South Africa, Government
Inkatha Freedom Party, Statute of Westminster, interim constitution, British monarch, African National Congress
The 20th century has produced several fundamental governmental changes in South Africa. In 1910 the Union of South Africa was formed as a largely autonomous dominion of Britain. Under the 1910 constitution, the British monarch was the nominal head of state, but authority over most matters was vested in a single-chamber parliament, headed by a prime minister. By the 1931 Statute of Westminster, South Africa and other dominions within the British Commonwealth were proclaimed fully autonomous, gaining equality status with Britain. In 1961 South Africa became a republic and left the Commonwealth. The 1961 constitution created the office of president as head of state. A new constitution in 1984 established a tricameral (three-house) parliament with white, Coloured, and Asian houses, but excluded the black majority altogether.
Lengthy constitutional negotiations in the early 1990s led to the implementation of an interim constitution in April 1994. These negotiations also resulted in agreement on a number of principles that would be binding during the negotiations for a final constitution. The final constitution was passed by parliament in May 1996 but was subsequently rejected by the Constitutional Court because certain provisions did not comply with the 1994 principles.
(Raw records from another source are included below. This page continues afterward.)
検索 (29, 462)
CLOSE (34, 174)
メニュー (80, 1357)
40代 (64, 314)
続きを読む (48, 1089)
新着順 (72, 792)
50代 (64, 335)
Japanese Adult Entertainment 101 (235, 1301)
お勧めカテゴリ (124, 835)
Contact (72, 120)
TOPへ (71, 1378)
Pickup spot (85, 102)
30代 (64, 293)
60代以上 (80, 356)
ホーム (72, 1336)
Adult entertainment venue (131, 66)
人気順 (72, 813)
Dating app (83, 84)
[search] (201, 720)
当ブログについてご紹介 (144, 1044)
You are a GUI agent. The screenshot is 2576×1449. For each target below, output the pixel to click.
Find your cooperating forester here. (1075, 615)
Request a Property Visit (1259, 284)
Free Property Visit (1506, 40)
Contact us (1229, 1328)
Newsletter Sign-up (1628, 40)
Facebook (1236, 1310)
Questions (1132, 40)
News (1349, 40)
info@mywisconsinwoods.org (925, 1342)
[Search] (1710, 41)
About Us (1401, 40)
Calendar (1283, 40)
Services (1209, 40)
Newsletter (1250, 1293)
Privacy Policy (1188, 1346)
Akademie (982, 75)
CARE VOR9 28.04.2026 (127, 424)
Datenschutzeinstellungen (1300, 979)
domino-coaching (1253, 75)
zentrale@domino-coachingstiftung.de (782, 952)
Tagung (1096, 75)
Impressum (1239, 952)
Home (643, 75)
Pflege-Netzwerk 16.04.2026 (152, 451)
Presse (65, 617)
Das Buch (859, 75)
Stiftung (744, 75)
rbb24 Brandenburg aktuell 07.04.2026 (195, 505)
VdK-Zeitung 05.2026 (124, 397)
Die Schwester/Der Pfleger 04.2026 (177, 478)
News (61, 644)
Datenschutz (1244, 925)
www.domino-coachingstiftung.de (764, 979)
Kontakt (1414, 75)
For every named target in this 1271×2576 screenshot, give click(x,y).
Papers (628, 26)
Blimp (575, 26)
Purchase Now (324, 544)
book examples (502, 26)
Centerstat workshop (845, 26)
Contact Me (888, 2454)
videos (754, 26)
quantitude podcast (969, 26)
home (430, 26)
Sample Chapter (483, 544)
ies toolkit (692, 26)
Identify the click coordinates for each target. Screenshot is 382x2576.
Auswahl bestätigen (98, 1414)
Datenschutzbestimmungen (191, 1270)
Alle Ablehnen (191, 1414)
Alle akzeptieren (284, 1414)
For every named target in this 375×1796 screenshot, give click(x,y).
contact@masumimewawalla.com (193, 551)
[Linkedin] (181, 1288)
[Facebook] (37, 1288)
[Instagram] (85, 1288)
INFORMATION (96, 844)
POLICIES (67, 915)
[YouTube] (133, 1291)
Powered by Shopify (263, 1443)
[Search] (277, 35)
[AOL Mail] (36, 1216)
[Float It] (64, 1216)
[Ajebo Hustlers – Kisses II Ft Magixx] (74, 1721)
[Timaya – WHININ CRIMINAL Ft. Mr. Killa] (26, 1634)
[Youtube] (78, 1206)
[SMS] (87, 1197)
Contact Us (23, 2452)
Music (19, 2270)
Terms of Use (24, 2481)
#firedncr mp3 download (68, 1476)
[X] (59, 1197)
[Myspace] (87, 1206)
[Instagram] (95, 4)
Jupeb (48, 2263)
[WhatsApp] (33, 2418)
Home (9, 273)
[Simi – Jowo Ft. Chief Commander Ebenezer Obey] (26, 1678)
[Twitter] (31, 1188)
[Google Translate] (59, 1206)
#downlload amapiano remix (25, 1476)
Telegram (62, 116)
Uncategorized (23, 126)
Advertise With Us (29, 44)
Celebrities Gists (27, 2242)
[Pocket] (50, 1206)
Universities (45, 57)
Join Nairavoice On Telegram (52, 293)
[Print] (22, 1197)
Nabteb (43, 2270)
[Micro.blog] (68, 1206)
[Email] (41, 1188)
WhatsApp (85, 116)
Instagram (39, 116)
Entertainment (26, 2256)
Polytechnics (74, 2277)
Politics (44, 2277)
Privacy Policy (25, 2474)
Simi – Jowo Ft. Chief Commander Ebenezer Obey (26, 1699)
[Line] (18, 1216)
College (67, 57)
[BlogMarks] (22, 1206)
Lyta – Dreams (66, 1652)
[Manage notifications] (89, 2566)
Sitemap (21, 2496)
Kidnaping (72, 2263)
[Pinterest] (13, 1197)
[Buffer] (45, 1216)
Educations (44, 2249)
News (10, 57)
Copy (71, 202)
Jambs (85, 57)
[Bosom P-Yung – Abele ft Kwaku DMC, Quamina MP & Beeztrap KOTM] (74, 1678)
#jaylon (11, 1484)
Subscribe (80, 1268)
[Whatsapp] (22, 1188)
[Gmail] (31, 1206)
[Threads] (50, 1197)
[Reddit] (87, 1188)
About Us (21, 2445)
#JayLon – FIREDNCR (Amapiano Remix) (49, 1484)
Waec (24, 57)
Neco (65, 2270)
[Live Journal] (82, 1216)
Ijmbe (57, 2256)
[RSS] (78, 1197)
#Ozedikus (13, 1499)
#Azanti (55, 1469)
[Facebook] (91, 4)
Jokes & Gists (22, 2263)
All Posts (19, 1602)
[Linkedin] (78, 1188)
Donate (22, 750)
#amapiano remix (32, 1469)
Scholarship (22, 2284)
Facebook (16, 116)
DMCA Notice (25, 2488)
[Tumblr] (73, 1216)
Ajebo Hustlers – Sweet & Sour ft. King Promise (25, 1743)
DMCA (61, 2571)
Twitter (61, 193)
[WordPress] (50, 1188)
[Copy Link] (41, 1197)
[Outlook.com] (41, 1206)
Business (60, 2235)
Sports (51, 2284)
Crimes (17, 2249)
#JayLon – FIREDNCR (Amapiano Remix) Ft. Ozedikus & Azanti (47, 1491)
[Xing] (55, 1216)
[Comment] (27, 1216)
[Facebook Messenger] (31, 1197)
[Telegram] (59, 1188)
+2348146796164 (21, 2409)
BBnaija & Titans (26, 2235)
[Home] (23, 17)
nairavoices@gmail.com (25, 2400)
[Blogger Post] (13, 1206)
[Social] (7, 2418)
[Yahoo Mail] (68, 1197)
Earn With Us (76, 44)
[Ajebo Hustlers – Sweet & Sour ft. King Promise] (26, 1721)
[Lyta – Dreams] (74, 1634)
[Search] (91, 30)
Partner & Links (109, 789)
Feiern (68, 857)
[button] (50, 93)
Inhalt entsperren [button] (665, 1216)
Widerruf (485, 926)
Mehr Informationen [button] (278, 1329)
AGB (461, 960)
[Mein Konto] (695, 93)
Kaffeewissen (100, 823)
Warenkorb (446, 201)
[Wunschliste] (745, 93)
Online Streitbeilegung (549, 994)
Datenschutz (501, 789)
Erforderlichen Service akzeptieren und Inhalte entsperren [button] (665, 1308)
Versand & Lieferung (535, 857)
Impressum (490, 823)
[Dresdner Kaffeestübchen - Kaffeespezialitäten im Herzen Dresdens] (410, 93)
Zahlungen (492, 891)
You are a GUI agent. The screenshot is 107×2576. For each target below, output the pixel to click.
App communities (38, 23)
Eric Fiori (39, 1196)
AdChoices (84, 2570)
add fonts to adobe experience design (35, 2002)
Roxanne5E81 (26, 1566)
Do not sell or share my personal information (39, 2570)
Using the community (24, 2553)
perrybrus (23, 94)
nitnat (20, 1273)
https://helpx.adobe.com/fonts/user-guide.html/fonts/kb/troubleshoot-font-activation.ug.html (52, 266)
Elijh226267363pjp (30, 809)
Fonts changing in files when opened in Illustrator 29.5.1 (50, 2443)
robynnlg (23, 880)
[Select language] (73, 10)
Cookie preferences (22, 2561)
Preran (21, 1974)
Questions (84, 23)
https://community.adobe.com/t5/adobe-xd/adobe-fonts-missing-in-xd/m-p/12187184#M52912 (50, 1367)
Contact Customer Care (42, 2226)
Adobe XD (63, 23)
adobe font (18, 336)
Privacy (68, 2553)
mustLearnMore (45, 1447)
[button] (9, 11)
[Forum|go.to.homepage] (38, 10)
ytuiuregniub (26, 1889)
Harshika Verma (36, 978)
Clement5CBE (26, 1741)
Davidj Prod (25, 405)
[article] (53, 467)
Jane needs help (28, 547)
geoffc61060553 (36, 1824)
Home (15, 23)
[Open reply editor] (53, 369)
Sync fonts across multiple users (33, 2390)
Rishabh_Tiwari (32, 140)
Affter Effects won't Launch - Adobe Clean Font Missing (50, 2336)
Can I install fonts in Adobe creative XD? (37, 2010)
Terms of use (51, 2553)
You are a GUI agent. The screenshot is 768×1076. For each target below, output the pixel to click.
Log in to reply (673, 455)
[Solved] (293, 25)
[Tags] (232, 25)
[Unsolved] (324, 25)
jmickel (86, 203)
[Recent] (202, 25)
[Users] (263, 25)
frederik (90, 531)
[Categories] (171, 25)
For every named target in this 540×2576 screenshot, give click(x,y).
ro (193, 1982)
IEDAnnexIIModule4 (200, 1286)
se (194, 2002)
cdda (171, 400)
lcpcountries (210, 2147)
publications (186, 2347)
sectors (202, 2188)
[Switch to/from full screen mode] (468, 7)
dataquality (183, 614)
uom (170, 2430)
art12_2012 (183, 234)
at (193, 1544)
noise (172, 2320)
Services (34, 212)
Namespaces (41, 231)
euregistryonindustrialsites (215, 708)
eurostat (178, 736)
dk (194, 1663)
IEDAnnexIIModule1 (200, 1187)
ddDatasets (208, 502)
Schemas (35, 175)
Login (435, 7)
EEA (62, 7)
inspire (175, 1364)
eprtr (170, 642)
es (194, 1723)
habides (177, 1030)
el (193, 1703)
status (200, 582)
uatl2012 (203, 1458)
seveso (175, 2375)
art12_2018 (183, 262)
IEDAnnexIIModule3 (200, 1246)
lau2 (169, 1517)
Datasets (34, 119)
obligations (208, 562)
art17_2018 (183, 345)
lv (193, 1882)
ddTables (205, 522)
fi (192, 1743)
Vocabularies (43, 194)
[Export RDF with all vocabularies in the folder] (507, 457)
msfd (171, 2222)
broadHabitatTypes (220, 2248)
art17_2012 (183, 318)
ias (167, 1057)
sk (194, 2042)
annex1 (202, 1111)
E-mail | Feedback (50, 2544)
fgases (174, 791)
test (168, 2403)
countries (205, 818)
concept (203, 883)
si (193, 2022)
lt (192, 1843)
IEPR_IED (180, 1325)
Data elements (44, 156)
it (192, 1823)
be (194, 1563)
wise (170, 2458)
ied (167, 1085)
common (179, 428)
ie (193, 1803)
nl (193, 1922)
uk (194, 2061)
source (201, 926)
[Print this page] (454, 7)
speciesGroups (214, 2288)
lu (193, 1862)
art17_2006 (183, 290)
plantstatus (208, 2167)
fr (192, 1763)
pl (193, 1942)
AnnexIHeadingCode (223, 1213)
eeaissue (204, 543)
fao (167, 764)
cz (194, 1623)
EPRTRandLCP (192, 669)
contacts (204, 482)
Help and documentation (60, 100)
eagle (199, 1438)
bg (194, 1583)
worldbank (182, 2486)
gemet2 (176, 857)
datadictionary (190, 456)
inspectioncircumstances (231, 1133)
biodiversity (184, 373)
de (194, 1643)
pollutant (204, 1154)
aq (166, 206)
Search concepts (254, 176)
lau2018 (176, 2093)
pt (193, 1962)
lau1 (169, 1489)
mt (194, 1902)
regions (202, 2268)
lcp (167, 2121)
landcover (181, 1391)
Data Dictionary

A revised version was finally accepted in December 1996 and was implemented in stages between 1997 and 2000.
The new constitution gave considerable powers to the country’s nine provinces, a provision strongly sought by the National Party and by the Inkatha Freedom Party in KwaZulu-Natal. The African National Congress successfully resisted a fully federal constitution, however, securing the inclusion of broad clauses that allowed the central government to override the provinces. The constitution also includes a Bill of Rights, which is regarded as one of the most liberal in the world.